%%
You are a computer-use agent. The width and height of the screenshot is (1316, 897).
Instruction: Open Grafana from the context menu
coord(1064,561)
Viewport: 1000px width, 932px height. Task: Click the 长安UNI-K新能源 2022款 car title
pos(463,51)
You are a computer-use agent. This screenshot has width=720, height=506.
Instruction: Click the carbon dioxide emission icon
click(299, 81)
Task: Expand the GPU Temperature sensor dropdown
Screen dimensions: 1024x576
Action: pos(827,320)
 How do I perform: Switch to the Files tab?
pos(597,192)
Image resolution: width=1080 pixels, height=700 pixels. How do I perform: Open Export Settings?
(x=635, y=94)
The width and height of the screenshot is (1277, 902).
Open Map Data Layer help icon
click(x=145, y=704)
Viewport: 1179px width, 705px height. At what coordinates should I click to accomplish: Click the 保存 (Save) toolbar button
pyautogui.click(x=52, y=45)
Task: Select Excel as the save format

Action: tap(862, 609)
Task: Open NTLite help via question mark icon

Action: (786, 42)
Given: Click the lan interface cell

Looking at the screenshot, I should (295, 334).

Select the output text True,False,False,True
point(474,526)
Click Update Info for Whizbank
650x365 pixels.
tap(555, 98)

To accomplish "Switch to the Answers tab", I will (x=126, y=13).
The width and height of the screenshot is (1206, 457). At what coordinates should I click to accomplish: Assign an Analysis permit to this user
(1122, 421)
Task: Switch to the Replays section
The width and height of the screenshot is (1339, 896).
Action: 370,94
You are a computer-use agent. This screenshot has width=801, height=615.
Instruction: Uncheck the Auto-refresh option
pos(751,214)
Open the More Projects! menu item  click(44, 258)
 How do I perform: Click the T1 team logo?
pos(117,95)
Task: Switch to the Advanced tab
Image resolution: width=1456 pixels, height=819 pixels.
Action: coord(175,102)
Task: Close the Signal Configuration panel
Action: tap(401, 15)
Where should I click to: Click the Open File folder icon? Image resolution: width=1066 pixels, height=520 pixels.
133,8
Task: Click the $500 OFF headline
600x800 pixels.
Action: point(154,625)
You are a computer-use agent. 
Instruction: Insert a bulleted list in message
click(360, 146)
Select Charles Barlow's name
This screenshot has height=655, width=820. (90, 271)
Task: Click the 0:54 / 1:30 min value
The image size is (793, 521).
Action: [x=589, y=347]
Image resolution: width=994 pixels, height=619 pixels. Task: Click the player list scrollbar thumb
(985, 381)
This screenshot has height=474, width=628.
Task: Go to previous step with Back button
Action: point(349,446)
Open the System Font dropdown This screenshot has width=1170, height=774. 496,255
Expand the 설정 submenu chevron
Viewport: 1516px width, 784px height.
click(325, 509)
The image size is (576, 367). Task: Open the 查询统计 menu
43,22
%%
_BRIEF_
For each line of the data that includes the word "agent", return a copy of it.

_RESPONSE_
You are a computer-use agent. The width and height of the screenshot is (1316, 897).
You are a computer-use agent. This screenshot has width=720, height=506.
You are a computer-use agent. This screenshot has width=801, height=615.
You are a computer-use agent. 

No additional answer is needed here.